We offer supervision in all areas of postcolonial literature, and have particular strengths in African American and Chicana writing, black British writing, Canadian literature, Indian subcontinental and diasporic writing, New Zealand literature, and Pacific literature.
The research of staff has made valuable contributions to the areas of literature and philosophy, modernism/postmodernism, medieval and early modern literature, history of the book, romanticism, transatlantic studies and performance studies.
English Literature houses the Centre for the History of the Book and is one of the UK's leading forces in this area. It works closely with the Institute for Advanced Studies in the Humanities and with the National Library of Scotland. The latter's recently acquired Murray Archive is crucial for studies in Romanticism, Book History, Bibliography and Archive Studies.
The course includes a 15,000-word dissertation, completed under the supervision of one or more of the course tutors. Students will undertake a seminar based programme of research methods training in core research skills and subject specific methodologies. They will also take two option courses covering areas of postcolonial literature and culture related to their chosen fields, each consisting of a weekly two-hour seminar, and will write two extended essays in relation to these courses.

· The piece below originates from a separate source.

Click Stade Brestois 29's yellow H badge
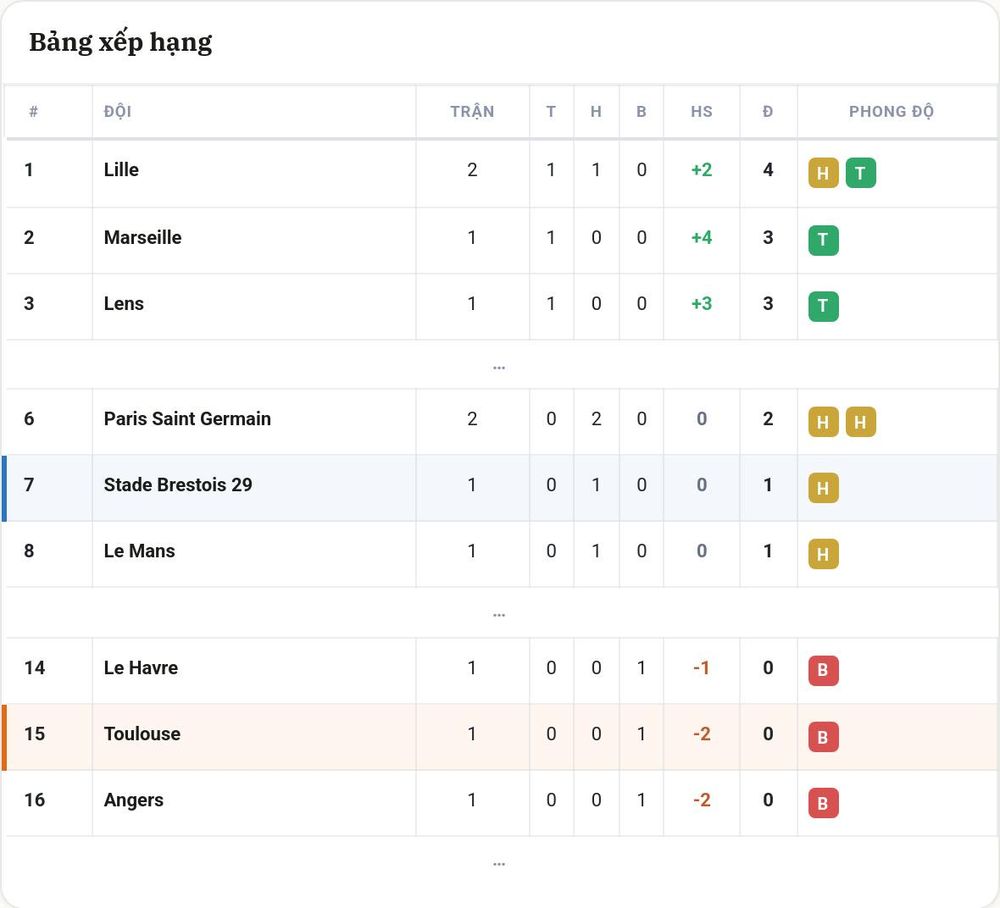The image size is (1000, 908). coord(823,488)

The academic staff you will be working with are all active researchers or authors, many of them prize winners and leading scholars in their fields. As well as benefiting from their expert supervision, you will undertake a seminar-based programme of training in core research skills and subject-specific methodologies. You will also have the opportunity to develop other transferable skills through the University’s Institute for Academic Development
We encourage you to share your research and learn from the work of others through a vibrant programme of Work-in-Progress seminars, reading groups, visiting speakers and conferences.
Our postgraduate journal, Forum, is a valuable conduit for research findings, and provides an opportunity for editorial experience.
On hand are all the amenities you would expect, such as computing facilities, study areas and a common room and kitchen. Our location gives you easy access to the University’s general facilities, such as the Main Library and our collections, as well as to the National Museum, National Library and National Galleries of Scotland at the heart of the city.
In addition to the impressive range of resources available at the University’s Main Library (more than two million printed volumes and generous online resources) and the nearby National Library of Scotland, we host a number of collections of rare and valuable archival materials, all of which will be readily available to you as a postgraduate student.
Among the literary treasures are the libraries of William Drummond, Lewis Grassic Gibbon, Hugh MacDiarmid, Adam Smith, Dugald Stewart and Norman MacCaig, plus the WH Auden collection, the Corson Collection of works by and about Sir Walter Scott and the Ramage collection of poetry pamphlets.
Our cultural collections are highly regarded and include a truly exceptional collection of early Shakespeare quartos and other early modern printed plays, and world-class manuscript and archival collections.